• PROBLEM DETAILS: Transcribe the listing below in its entirety.
◇ ◇ ◇ ◇ ◇ ◇ ◇
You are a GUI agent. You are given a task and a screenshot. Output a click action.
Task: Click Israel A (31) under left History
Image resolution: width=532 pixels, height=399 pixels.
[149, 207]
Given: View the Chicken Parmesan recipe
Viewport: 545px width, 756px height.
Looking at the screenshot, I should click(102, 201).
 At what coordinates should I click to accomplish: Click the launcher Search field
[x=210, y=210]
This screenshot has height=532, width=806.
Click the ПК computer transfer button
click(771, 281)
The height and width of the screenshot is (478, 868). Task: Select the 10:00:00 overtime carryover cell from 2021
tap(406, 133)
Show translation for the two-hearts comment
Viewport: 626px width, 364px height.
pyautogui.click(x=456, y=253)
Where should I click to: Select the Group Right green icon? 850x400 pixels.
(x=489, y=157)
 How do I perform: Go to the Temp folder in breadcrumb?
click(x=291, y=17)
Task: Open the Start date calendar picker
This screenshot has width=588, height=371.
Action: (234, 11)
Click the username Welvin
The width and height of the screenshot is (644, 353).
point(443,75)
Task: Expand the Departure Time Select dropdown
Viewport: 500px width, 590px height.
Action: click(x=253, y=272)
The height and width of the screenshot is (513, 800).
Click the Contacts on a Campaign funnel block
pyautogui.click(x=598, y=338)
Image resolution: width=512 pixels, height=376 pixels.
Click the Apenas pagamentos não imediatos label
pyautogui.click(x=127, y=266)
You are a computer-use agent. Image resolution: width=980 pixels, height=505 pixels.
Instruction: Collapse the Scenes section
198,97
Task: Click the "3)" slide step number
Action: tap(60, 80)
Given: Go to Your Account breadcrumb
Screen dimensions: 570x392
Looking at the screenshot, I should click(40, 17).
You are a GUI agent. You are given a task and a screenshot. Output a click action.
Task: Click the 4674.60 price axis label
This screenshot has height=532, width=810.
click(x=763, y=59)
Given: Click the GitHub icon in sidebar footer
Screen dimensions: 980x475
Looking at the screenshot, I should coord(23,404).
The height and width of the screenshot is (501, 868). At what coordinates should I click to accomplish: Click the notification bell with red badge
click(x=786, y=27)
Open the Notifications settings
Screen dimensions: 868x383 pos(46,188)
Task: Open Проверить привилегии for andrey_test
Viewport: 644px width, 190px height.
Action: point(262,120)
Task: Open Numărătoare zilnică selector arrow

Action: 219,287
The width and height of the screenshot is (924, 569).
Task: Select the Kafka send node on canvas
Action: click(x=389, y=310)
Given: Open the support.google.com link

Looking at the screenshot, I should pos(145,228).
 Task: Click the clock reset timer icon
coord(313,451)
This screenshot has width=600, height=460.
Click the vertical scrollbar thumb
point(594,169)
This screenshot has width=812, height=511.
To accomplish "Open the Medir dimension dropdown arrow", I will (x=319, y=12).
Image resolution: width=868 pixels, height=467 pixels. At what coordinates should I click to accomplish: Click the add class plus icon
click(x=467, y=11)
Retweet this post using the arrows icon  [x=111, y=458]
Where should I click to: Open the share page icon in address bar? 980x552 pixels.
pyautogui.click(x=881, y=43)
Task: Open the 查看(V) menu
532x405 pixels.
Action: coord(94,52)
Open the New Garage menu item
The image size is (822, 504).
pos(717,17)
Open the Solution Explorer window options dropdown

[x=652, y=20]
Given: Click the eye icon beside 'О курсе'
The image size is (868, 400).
◇ ◇ ◇ ◇ ◇ ◇ ◇
• RESPONSE:
You are a GUI agent. You are given a task and a screenshot. Output a click action.
Task: Click Israel A (31) under left History
Image resolution: width=532 pixels, height=399 pixels.
[149, 207]
Given: View the Chicken Parmesan recipe
Viewport: 545px width, 756px height.
Looking at the screenshot, I should click(102, 201).
 At what coordinates should I click to accomplish: Click the launcher Search field
[x=210, y=210]
This screenshot has height=532, width=806.
Click the ПК computer transfer button
click(771, 281)
The height and width of the screenshot is (478, 868). Task: Select the 10:00:00 overtime carryover cell from 2021
tap(406, 133)
Show translation for the two-hearts comment
Viewport: 626px width, 364px height.
pyautogui.click(x=456, y=253)
Where should I click to: Select the Group Right green icon? 850x400 pixels.
(x=489, y=157)
 How do I perform: Go to the Temp folder in breadcrumb?
click(x=291, y=17)
Task: Open the Start date calendar picker
This screenshot has width=588, height=371.
Action: (234, 11)
Click the username Welvin
The width and height of the screenshot is (644, 353).
point(443,75)
Task: Expand the Departure Time Select dropdown
Viewport: 500px width, 590px height.
Action: click(x=253, y=272)
The height and width of the screenshot is (513, 800).
Click the Contacts on a Campaign funnel block
pyautogui.click(x=598, y=338)
Image resolution: width=512 pixels, height=376 pixels.
Click the Apenas pagamentos não imediatos label
pyautogui.click(x=127, y=266)
You are a computer-use agent. Image resolution: width=980 pixels, height=505 pixels.
Instruction: Collapse the Scenes section
198,97
Task: Click the "3)" slide step number
Action: tap(60, 80)
Given: Go to Your Account breadcrumb
Screen dimensions: 570x392
Looking at the screenshot, I should click(40, 17).
You are a GUI agent. You are given a task and a screenshot. Output a click action.
Task: Click the 4674.60 price axis label
This screenshot has height=532, width=810.
click(x=763, y=59)
Given: Click the GitHub icon in sidebar footer
Screen dimensions: 980x475
Looking at the screenshot, I should coord(23,404).
The height and width of the screenshot is (501, 868). At what coordinates should I click to accomplish: Click the notification bell with red badge
click(x=786, y=27)
Open the Notifications settings
Screen dimensions: 868x383 pos(46,188)
Task: Open Проверить привилегии for andrey_test
Viewport: 644px width, 190px height.
Action: point(262,120)
Task: Open Numărătoare zilnică selector arrow

Action: 219,287
The width and height of the screenshot is (924, 569).
Task: Select the Kafka send node on canvas
Action: click(x=389, y=310)
Given: Open the support.google.com link

Looking at the screenshot, I should pos(145,228).
 Task: Click the clock reset timer icon
coord(313,451)
This screenshot has width=600, height=460.
Click the vertical scrollbar thumb
point(594,169)
This screenshot has width=812, height=511.
To accomplish "Open the Medir dimension dropdown arrow", I will (x=319, y=12).
Image resolution: width=868 pixels, height=467 pixels. At what coordinates should I click to accomplish: Click the add class plus icon
click(x=467, y=11)
Retweet this post using the arrows icon  [x=111, y=458]
Where should I click to: Open the share page icon in address bar? 980x552 pixels.
pyautogui.click(x=881, y=43)
Task: Open the 查看(V) menu
532x405 pixels.
Action: coord(94,52)
Open the New Garage menu item
The image size is (822, 504).
pos(717,17)
Open the Solution Explorer window options dropdown

[x=652, y=20]
Given: Click the eye icon beside 'О курсе'
The image size is (868, 400).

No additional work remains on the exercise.